Stored data entries:
--- START ---

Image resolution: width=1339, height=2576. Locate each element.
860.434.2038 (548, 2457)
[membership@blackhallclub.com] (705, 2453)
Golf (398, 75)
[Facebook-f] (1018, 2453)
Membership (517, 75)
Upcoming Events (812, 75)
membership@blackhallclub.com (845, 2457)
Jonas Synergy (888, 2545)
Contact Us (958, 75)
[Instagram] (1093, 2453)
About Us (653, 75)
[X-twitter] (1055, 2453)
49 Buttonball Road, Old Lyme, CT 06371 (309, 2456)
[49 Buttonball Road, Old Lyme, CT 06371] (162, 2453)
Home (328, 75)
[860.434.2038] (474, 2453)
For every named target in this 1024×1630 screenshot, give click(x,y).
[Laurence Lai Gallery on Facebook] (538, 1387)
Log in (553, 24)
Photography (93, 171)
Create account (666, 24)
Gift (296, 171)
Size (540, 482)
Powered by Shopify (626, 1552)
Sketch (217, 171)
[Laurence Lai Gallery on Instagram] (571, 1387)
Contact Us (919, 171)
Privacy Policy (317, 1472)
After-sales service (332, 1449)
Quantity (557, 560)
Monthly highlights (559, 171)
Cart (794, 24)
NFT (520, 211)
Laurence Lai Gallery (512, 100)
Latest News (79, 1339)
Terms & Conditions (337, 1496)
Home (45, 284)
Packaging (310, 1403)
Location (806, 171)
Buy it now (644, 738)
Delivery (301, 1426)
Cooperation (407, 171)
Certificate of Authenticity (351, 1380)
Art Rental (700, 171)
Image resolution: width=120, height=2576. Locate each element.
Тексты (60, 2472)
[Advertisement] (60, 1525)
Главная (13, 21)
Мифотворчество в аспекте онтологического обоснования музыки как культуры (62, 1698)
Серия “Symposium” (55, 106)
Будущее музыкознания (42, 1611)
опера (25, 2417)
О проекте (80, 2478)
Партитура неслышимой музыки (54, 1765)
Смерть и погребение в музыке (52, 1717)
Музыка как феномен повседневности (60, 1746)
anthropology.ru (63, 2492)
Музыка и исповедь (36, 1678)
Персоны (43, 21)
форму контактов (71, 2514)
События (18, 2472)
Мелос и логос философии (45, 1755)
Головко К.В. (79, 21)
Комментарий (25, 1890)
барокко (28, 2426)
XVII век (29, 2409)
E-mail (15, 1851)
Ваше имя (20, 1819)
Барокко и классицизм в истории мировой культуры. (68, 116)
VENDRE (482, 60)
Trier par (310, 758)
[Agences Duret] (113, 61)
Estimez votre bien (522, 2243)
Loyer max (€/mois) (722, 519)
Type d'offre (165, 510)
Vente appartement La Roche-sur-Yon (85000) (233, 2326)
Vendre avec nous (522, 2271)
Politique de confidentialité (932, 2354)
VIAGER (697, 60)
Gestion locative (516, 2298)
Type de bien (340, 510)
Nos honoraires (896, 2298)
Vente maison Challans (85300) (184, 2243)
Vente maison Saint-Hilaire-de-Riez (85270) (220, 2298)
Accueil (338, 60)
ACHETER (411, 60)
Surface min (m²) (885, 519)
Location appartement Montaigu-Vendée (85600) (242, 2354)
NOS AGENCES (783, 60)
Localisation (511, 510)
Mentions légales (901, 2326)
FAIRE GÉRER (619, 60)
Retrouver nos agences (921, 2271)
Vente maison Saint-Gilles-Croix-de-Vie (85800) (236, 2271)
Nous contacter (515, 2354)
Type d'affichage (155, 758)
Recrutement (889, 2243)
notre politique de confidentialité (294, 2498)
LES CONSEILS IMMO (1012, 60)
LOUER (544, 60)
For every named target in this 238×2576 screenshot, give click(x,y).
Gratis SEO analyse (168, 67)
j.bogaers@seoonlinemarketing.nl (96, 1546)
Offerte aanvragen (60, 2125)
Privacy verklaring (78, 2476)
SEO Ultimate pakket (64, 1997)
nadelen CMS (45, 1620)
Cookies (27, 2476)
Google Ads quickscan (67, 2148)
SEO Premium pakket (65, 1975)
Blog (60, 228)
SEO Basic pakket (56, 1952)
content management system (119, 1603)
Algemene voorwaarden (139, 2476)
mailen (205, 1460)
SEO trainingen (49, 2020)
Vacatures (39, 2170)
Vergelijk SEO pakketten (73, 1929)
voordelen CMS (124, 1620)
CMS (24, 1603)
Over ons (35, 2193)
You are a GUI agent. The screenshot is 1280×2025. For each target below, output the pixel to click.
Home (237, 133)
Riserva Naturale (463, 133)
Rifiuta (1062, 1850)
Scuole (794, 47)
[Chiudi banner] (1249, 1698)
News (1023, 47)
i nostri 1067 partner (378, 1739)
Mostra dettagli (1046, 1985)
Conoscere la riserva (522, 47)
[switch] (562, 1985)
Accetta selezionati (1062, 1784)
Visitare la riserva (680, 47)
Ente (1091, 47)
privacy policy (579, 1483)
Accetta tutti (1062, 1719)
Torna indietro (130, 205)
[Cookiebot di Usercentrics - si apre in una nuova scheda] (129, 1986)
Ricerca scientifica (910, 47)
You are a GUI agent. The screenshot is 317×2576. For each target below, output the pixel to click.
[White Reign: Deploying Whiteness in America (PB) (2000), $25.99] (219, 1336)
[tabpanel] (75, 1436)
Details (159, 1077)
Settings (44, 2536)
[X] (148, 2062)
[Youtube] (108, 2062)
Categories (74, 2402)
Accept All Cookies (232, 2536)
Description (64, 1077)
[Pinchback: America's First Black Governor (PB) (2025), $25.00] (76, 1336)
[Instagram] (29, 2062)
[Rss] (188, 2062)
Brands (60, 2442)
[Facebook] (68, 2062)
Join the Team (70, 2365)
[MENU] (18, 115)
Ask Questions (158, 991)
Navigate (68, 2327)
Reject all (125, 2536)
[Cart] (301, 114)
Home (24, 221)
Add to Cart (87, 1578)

--- END ---

From the records above, extract exactly and only the lines that begin at the line with "Laurence Lai Gallery (512, 100)" and stop after the line with "Главная (13, 21)".

• [Answer to the problem]:
Laurence Lai Gallery (512, 100)
Latest News (79, 1339)
Terms & Conditions (337, 1496)
Home (45, 284)
Packaging (310, 1403)
Location (806, 171)
Buy it now (644, 738)
Delivery (301, 1426)
Cooperation (407, 171)
Certificate of Authenticity (351, 1380)
Art Rental (700, 171)
Image resolution: width=120, height=2576. Locate each element.
Тексты (60, 2472)
[Advertisement] (60, 1525)
Главная (13, 21)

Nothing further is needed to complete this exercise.